白鳥と姫君






昔々、聖域にはアテナという女神が君臨し、地上の平和を守っていました。
アテナは平和を愛する戦いの女神でした。
戦いの女神が平和を愛するなんて矛盾していると思われるかもしれませんが、要するに彼女は、
「平和や幸福を望むなら、人間たちは自らの力でそれらのものを戦い 勝ち得よ」
という考えを持った神様だったのです。
そのために努力する者には惜しみなく力を貸しますし、恩寵も垂れてくれるのですけど、平和や幸福は誰かから与えられるものだと考えているような怠け者に対しては、彼女はあまり優しくない女神様でした。

ところで、アテナは戦いの女神でしたけれど、彼女自身がその身をもって戦うことは滅多にありませんでした。
アテナには、聖闘士という彼女に従う者たちがいて、実際の戦いは彼等が受け持っていたのです。
アテナに最も近しい聖闘士――つまり、彼女に最もこき使われている聖闘士は、天馬座の星矢、龍座の紫龍、白鳥座の氷河、アンドロメダ座の瞬、鳳凰座の一輝の5人。
彼等は、アテナの推奨する平和を壊そうとする邪悪には 全力で倒しにかかりましたが、平和なときにはごく普通の少年たちで、普段はアテナの御座所である聖域でそれなりに仲良く暮らしていました。

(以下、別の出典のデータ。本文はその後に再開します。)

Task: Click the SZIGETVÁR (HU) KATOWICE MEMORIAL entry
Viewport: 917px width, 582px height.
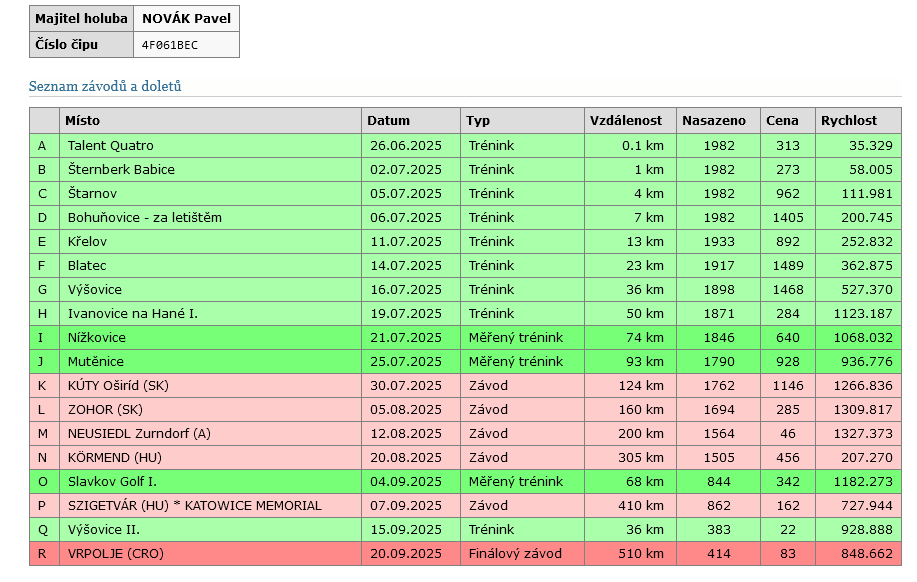Action: click(x=194, y=506)
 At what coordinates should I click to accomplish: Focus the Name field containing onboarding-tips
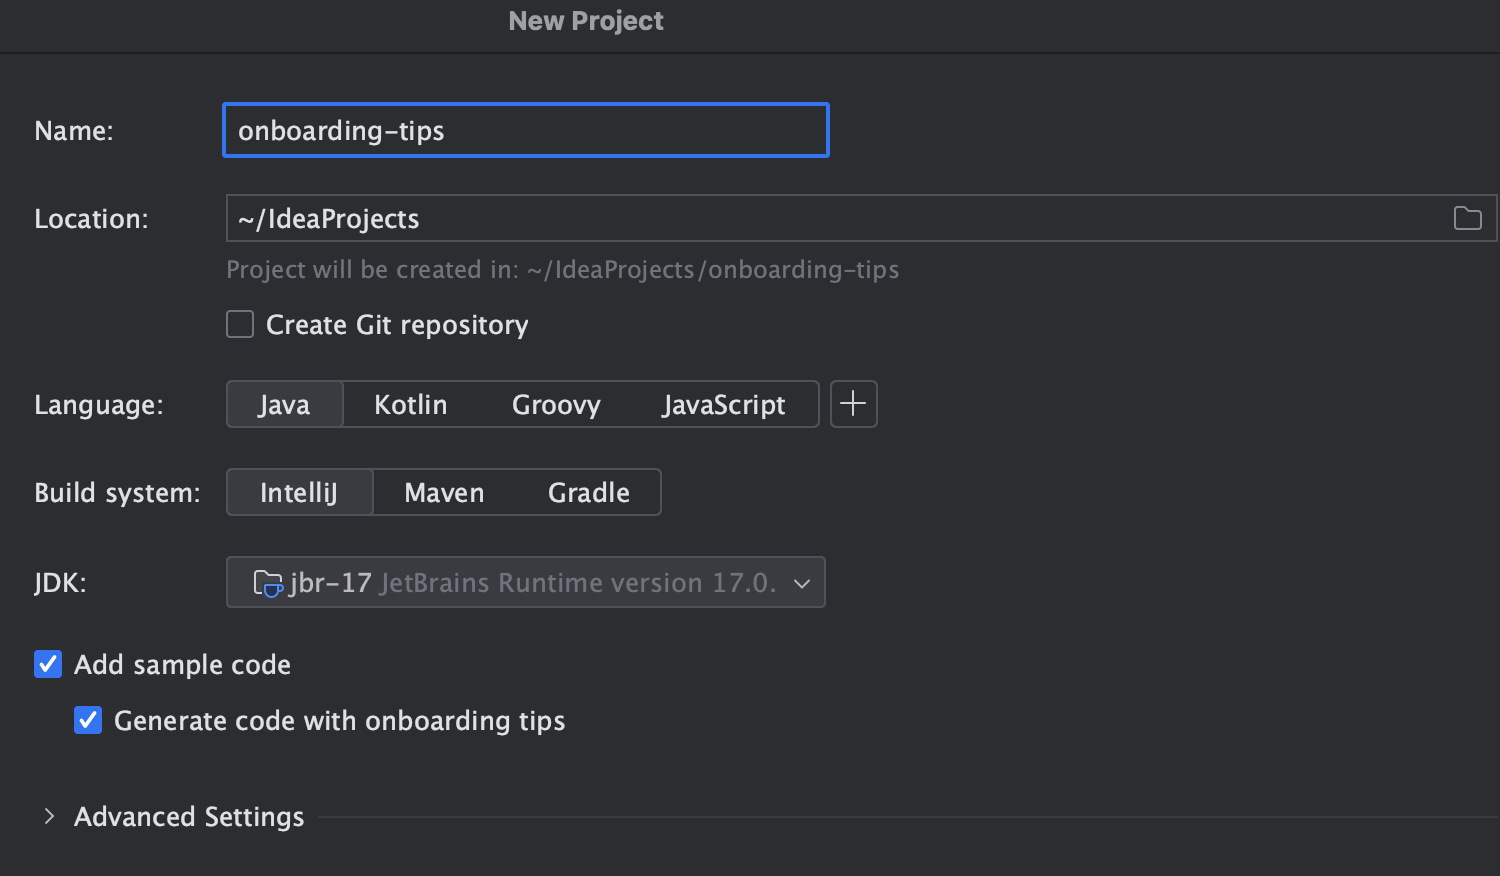(x=526, y=131)
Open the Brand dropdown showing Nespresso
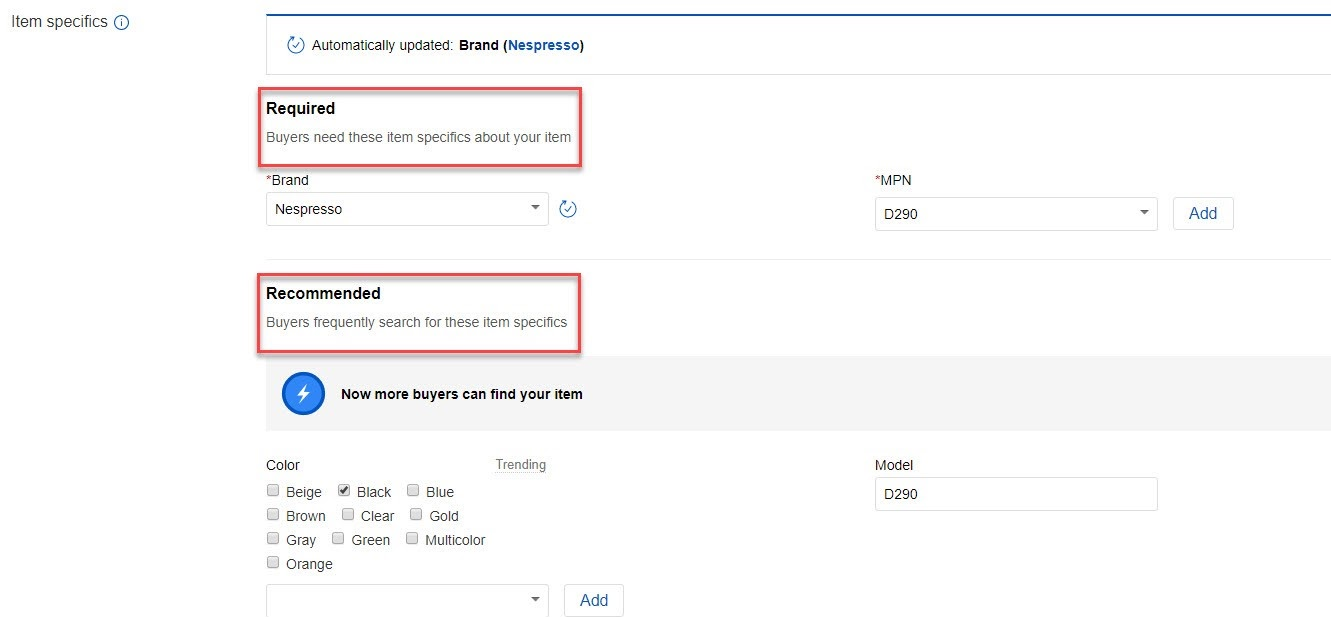The width and height of the screenshot is (1331, 617). [407, 209]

『それなりに』というのは、白鳥座の聖闘士と鳳凰座の聖闘士にはちょっとした因縁があって、彼等二人は少々仲が悪かったのです。
彼等の間にある因縁というのは他でもありません。
実はアンドロメダ座の聖闘士の瞬と白鳥座の聖闘士の氷河は恋し合っていて、瞬の兄である鳳凰座の一輝は、二人の恋を快く思っていなかったのです。
むしろ二人にはさっさと破局してほしいと、一輝は常々願っていました。
そんな一輝を、氷河が好ましく思っているはずがありません。

ですが、氷河と一輝は、取っ組み合いの喧嘩をするのも不愉快なほど互いに嫌悪し合っていたので、二人の不仲が実際のバトル等、目に見える争いに至ることはありませんでした。
たまに皮肉の応酬をしたり、冷ややかな笑みを投げかけ合うことはありましたけど、普段は互いを無視し合っていましたので、洞察力のない人が見たら、二人が犬猿の仲だということには気付かなかったかもしれません。

世の中というものが、もし一対一の人間関係だけで成り立っているのなら、嫌悪し合っている者たちが思う存分喧嘩をするのもいいでしょうが、社会というものは、そう単純な構造をしているものではありませんからね。
もし氷河と一輝が毎日あからさまに憎悪のぶつけ合いをしたりしたら、二人を好きな瞬は彼等の間でおろおろすることになったでしょうし、他の仲間たちだって そんな二人を迷惑に思ったことでしょう。
氷河と一輝は二人共あまり社会性に恵まれている人間ではありませんでしたけれども、最愛の弟や恋人や仲間たちに不快を感じさせないように努めようとする思い遣りの心だけは、かろうじて有していました。

そんなわけで、聖域の聖闘士たちは、一見したところでは、みな仲良く平和に暮らしていたのです。